Simplified nutritional labels trim waistlines while boosting profits
When it comes to effective nutritional labels — those that actually succeed in helping customers make healthier food choices — the simpler they are the better. In fact, merely displaying a single number that represents the product’s nutritional ‘score’ will make consumers more likely to buy healthier products, while simultaneously reducing their price sensitivity.
These findings have emerged from a study of more than 535,000 shoppers and eight different food categories in a major US grocery store chain.
Co-authored by researchers from Boston College and the University of Pittsburgh, and published in the Journal of Marketing Research, the study entitled ‘Healthy Choice: The Effect of Simplified Point-of-Sale Nutritional Information on Consumer Food Choice Behavior’ examined the efficacy of the NuVal (Nutritional Value) simplified scoring system.
Simplifying nutrition
The NuVal System scores food products on a scale of 1 to 100 — the higher the score, the better the nutrition. It was developed by a team of nutrition, public health and medical experts, and is currently available in more than 1600 stores in the US.
NuVal was developed in response to a perceived failure by the 1990 Nutritional Labeling and Education Act (NLEA) to reduce obesity rates in the US. NLEA mandated nutritional labels list ingredients such as fat content, sodium, calories, carbohydrates, etc. According to the study, while well intentioned, the labels “are somewhat difficult and time-consuming to understand”, because shoppers look at the product packaging and have to “combine all the information into an overall evaluation”.
Researchers also cite a 2012 Nielsen study that found 59% of grocery shoppers experience difficulty in understanding nutritional facts on product packaging.
“Our study indicated that the NuVal nutritional scale had an immediate and powerful impact on shoppers’ decisions,” said co-author J Jeffrey Inman. “They changed their purchasing behaviour to pick healthier choices and they switched to higher-scoring products. In fact, the simplified nutritional information boosted healthy choices by over 20%.”
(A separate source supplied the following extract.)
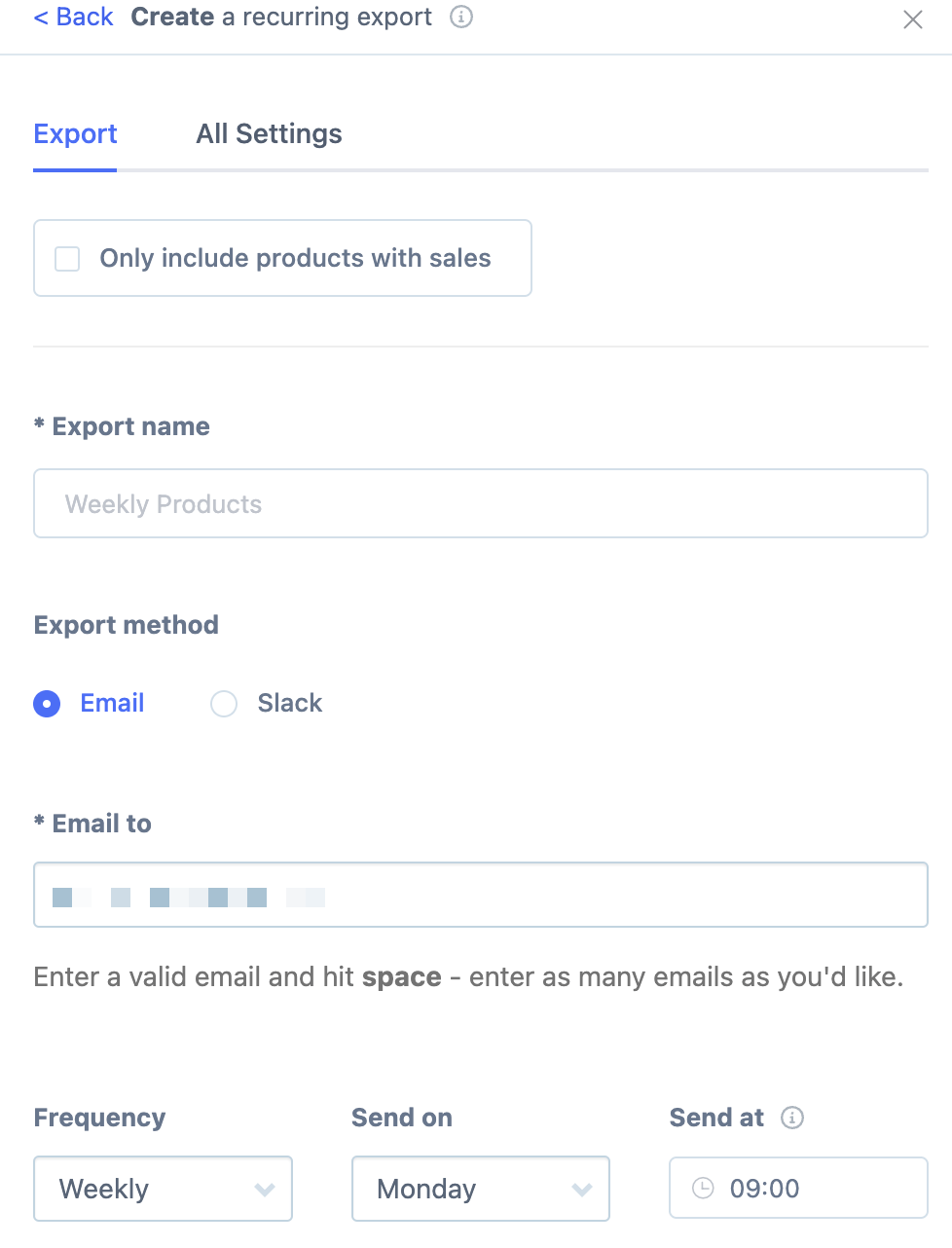Click the Weekly Products placeholder text
The image size is (952, 1248).
[163, 503]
Researchers worked with the grocery store chain that began implementing the NuVal scoring system in its stores in 2008. The study compared purchases of more than 535,000 frequent shoppers in the six-month pre-rollout period and the six-month post-rollout period across eight food categories — frozen pizza, tomato products, soup, salad dressing, yoghurt, spaghetti sauce, granola bars and ice-cream.
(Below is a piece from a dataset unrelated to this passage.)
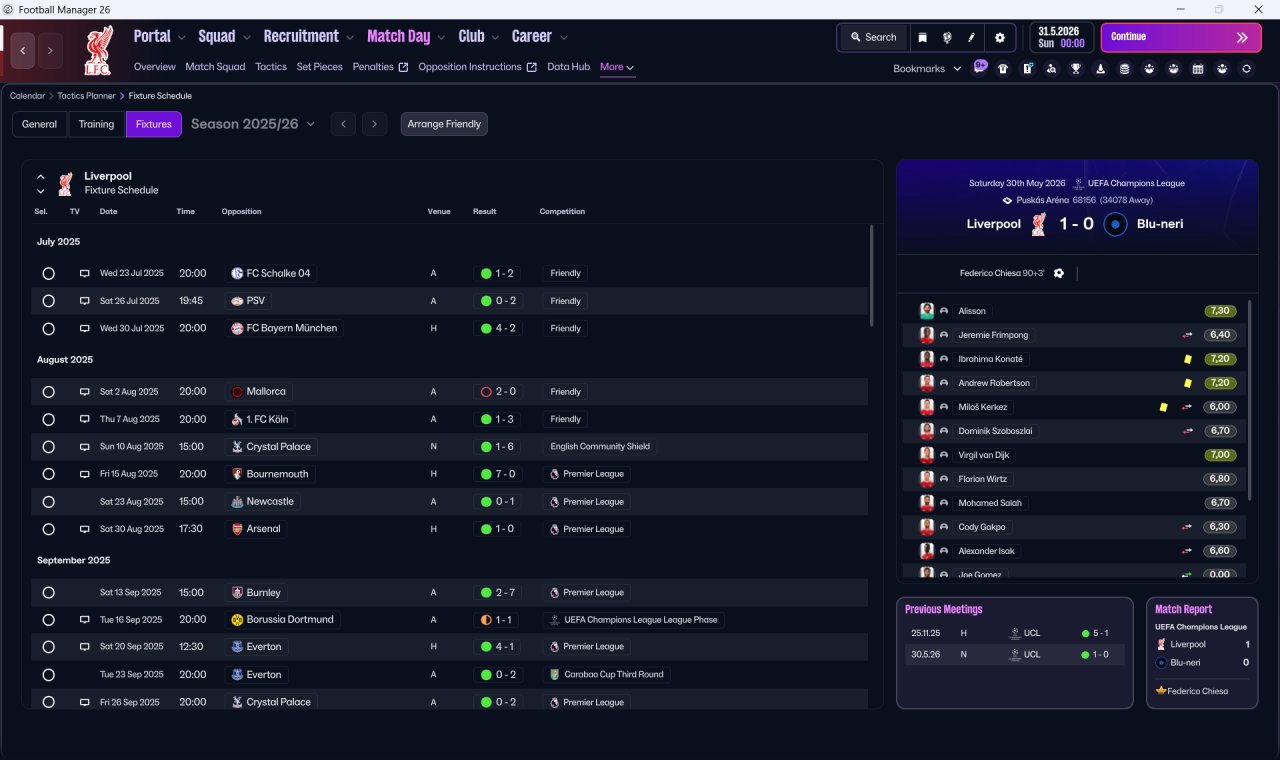Open the pencil edit icon in top bar
The height and width of the screenshot is (760, 1280).
[x=971, y=38]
Price sensitivity dropped by 19%
The researchers said NuVal — and other POS nutritional scoring systems — helps consumers to save time. This benefit, combined with America’s increased focus on health, resulted in a decrease in price sensitivity. In the grocery chain the study examined, price sensitivity decreased by 19%, while overall sales increased.
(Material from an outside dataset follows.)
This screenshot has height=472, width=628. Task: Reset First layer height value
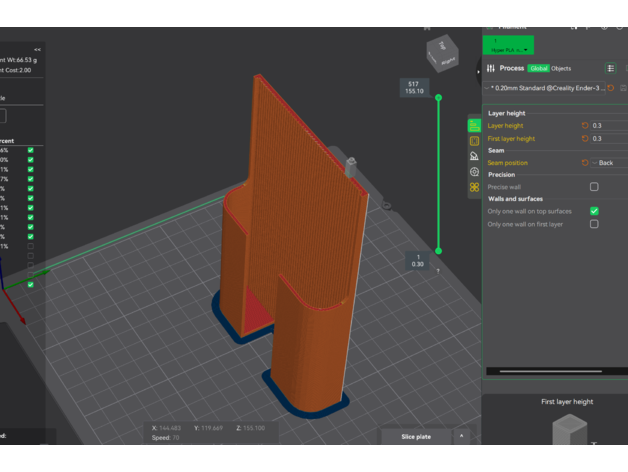(585, 139)
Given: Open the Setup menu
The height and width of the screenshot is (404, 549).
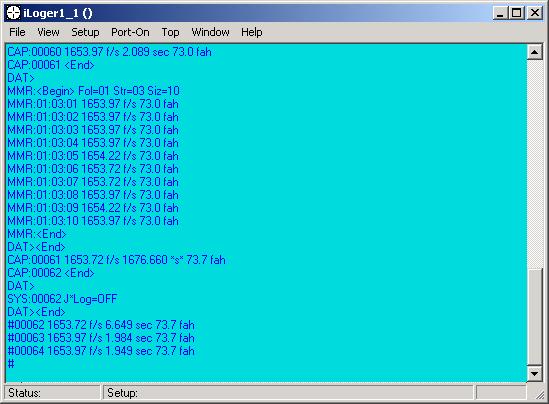Looking at the screenshot, I should coord(85,32).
And while consumers were paying less attention to price, they actually paid more attention to a store’s promotions, giving grocery stores the opportunity to increase sales via promotions rather than price reductions.
Co-author Hristina Nikolova explained: “After the introduction of a POS simplified nutrition scoring system, shoppers start paying more attention to nutrition and they have less attention to devote to other factors in their shopping decisions, such as price for example. They are then looking for shopping heuristics that would save them mental energy — anything that makes their decisions easier. Promotions, which are usually prominently highlighted in the store, are one such heuristic. Thus, shoppers become more sensitive to promotions.”
The study’s authors say the results indicate that failing to implement a simplified nutrition scoring system could be a competitive disadvantage for stores, particularly if their competitors offer the information.